AUFGABE 1 — Tauschen Sie im Bericht über die deutschen Sozialausgaben „Staaten“ gegen „Länder“ aus, und geben Sie dabei die Passage von „Deutschland gibt einen“ bis einschließlich „zur europäischen Spitze.“ wieder.
AUFGABE 2 — Führen Sie den Bericht über die deutschen Sozialausgaben nach seinem letzten Satz weiter.

++++ TEXTAUSZUG

Deutschland gibt einen höheren Anteil seiner Gesamtausgaben für die soziale Sicherung aus als alle anderen untersuchten europäischen Staaten. Laut einer Analyse des Instituts der deutschen Wirtschaft (IW), über die die Rheinische Post berichtet, fließen aktuell 41 Prozent in soziale Sicherungssysteme. Fast die Hälfte davon entfällt auf die Alterssicherung. Länder wie Österreich, die Schweiz oder die nordischen Staaten kommen auf rund 40 Prozent, der EU-Durchschnitt liegt bei 39 Prozent. Auch im Gesundheitswesen zählt Deutschland mit einem Anteil von 16 Prozent zur europäischen Spitze.
Die IW-Auswertung betrachtet den Zeitraum von 2001 bis 2023 und vergleicht Deutschland mit wirtschaftlich und kulturell ähnlichen Regionen wie den Benelux-Ländern, Österreich, der Schweiz und den nordischen Ländern. Das Institut rät der Politik angesichts der angespannten Haushaltslage, einem weiteren Anstieg der Sozialausgaben entgegenzuwirken. Gleiches gelte für das Gesundheitswesen, dessen Kosten in den vergangenen Jahren ebenfalls stark gestiegen seien.

++++++++
++++ BEREITGESTELLTES MATERIAL

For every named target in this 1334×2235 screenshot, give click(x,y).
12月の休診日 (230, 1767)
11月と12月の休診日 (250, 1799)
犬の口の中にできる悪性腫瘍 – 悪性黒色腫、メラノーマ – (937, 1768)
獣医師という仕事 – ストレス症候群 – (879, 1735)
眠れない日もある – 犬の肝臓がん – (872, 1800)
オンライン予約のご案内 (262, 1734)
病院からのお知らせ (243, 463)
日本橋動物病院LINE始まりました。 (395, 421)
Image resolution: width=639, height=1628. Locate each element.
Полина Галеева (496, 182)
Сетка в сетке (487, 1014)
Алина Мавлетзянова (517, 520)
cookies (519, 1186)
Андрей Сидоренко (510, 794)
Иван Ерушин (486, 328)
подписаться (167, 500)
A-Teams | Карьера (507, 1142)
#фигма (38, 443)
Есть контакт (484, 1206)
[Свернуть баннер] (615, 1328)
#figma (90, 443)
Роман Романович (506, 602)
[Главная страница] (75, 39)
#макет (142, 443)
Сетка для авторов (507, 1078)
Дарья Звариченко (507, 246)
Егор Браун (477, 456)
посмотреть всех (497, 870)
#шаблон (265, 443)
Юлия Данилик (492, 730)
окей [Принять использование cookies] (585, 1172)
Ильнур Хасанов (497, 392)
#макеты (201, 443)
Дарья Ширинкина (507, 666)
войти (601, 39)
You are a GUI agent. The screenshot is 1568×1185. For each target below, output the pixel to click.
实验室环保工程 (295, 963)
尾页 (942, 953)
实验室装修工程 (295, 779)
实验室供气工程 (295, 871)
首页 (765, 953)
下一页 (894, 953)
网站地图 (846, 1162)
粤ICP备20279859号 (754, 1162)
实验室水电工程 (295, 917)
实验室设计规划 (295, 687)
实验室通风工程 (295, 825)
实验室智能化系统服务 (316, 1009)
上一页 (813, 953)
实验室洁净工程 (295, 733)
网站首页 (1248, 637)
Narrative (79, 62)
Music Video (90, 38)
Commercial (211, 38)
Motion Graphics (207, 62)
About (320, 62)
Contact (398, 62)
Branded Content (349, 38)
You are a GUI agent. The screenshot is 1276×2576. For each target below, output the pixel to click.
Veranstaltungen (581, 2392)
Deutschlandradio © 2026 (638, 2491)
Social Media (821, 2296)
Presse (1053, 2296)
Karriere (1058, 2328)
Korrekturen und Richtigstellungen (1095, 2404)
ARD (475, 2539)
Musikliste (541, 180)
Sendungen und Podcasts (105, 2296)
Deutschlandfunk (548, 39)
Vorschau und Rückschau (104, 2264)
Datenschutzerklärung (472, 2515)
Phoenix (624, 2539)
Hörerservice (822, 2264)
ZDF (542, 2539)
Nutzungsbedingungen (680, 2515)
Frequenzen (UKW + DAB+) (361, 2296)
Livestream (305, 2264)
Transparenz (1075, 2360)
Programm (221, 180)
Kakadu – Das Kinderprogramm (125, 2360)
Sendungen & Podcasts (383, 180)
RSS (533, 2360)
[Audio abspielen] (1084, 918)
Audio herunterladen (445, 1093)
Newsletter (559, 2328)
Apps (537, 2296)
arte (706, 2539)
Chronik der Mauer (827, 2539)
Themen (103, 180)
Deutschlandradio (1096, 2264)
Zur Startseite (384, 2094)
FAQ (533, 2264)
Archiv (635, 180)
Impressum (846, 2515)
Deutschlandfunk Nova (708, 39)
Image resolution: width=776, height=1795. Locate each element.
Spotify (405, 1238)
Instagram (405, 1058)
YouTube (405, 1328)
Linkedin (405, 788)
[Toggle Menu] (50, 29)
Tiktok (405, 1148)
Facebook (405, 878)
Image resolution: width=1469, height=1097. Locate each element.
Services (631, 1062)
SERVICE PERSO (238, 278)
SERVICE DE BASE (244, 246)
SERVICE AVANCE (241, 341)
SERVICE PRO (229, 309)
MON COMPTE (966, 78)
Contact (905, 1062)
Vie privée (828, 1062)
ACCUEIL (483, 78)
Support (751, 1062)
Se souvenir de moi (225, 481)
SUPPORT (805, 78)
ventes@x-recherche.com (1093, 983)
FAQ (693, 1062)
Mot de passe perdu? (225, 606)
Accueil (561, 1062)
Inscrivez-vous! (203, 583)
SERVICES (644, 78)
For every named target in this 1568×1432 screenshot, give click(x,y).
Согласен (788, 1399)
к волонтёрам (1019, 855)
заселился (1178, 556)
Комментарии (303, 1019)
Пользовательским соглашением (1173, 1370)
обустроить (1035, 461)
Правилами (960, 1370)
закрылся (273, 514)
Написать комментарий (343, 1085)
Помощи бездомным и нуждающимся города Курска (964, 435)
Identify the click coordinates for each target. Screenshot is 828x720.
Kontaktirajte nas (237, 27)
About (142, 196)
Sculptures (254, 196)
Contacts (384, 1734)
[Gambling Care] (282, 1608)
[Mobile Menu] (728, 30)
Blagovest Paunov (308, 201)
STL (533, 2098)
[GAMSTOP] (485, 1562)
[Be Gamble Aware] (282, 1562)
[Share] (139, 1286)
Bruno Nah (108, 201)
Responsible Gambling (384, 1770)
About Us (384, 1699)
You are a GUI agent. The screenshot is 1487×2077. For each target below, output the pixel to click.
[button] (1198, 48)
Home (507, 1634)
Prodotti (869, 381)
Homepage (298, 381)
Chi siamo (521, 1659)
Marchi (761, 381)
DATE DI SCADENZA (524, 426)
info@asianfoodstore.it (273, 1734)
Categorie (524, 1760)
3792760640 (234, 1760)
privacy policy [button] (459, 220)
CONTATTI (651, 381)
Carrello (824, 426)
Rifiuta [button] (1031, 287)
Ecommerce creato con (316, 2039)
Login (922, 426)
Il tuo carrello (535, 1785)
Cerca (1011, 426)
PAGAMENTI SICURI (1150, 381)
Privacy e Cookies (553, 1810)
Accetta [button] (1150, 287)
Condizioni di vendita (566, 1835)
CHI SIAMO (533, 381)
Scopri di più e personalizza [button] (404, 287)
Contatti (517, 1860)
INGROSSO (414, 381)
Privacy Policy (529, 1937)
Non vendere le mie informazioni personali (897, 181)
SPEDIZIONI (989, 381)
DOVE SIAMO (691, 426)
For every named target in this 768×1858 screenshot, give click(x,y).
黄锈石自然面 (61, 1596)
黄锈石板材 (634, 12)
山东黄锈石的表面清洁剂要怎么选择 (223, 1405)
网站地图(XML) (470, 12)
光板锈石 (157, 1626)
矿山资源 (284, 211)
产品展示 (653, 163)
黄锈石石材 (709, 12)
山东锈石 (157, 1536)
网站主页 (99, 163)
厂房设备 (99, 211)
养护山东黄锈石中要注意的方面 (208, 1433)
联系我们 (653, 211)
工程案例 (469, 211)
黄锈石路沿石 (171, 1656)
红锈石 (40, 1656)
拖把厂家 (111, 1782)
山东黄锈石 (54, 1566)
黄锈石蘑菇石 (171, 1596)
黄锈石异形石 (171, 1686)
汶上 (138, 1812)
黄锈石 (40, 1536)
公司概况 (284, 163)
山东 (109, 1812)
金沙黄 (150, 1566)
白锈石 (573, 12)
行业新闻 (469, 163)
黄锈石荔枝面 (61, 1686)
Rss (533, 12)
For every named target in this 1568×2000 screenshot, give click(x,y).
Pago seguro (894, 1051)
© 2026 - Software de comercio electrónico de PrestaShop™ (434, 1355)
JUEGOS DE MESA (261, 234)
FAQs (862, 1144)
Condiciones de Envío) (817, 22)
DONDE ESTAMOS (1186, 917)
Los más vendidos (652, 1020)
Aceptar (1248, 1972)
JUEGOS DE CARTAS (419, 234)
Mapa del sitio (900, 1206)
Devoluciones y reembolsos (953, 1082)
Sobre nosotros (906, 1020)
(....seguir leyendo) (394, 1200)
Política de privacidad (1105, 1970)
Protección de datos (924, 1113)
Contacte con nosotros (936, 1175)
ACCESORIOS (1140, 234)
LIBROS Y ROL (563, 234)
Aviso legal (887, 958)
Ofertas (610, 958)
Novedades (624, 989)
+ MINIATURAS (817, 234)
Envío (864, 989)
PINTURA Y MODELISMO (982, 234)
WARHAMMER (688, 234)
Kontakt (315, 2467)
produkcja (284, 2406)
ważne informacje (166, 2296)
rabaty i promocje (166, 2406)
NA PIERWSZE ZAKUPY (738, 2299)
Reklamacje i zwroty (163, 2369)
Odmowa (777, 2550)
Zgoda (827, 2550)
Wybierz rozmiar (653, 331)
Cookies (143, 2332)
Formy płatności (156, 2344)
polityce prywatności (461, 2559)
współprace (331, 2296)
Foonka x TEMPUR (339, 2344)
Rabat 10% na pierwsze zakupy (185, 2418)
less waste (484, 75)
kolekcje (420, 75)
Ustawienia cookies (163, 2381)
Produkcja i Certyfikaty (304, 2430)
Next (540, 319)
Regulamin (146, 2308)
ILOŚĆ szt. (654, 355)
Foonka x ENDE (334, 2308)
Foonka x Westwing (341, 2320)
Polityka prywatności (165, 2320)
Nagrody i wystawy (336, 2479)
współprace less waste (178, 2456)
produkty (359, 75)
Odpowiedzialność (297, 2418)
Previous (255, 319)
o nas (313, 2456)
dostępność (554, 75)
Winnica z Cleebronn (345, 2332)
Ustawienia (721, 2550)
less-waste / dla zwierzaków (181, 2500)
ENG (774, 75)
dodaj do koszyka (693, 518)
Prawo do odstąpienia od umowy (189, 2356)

++++++++

ANTWORTBEREICH 1 —
Deutschland gibt einen höheren Anteil seiner Gesamtausgaben für die soziale Sicherung aus als alle anderen untersuchten europäischen Länder. Laut einer Analyse des Instituts der deutschen Wirtschaft (IW), über die die Rheinische Post berichtet, fließen aktuell 41 Prozent in soziale Sicherungssysteme. Fast die Hälfte davon entfällt auf die Alterssicherung. Länder wie Österreich, die Schweiz oder die nordischen Länder kommen auf rund 40 Prozent, der EU-Durchschnitt liegt bei 39 Prozent. Auch im Gesundheitswesen zählt Deutschland mit einem Anteil von 16 Prozent zur europäischen Spitze.

ANTWORTBEREICH 2 —
Hohe Verwaltungskosten, Nachholbedarf bei Bildung
Besonders deutlich zeigt die Studie, wie stark die Ausgaben für die öffentliche Verwaltung gewachsen sind: von 7,2 auf zuletzt 11 Prozent der Gesamtausgaben. Gleichzeitig liegt Deutschland im Bildungsbereich mit 9,3 Prozent am unteren Ende der Vergleichsgruppe. In der Schweiz und Österreich liegen die Bildungsinvestitionen nahezu 50 Prozent höher. Auch bei Personal und öffentlichen Investitionen hinkt Deutschland dem europäischen Vergleich hinterher.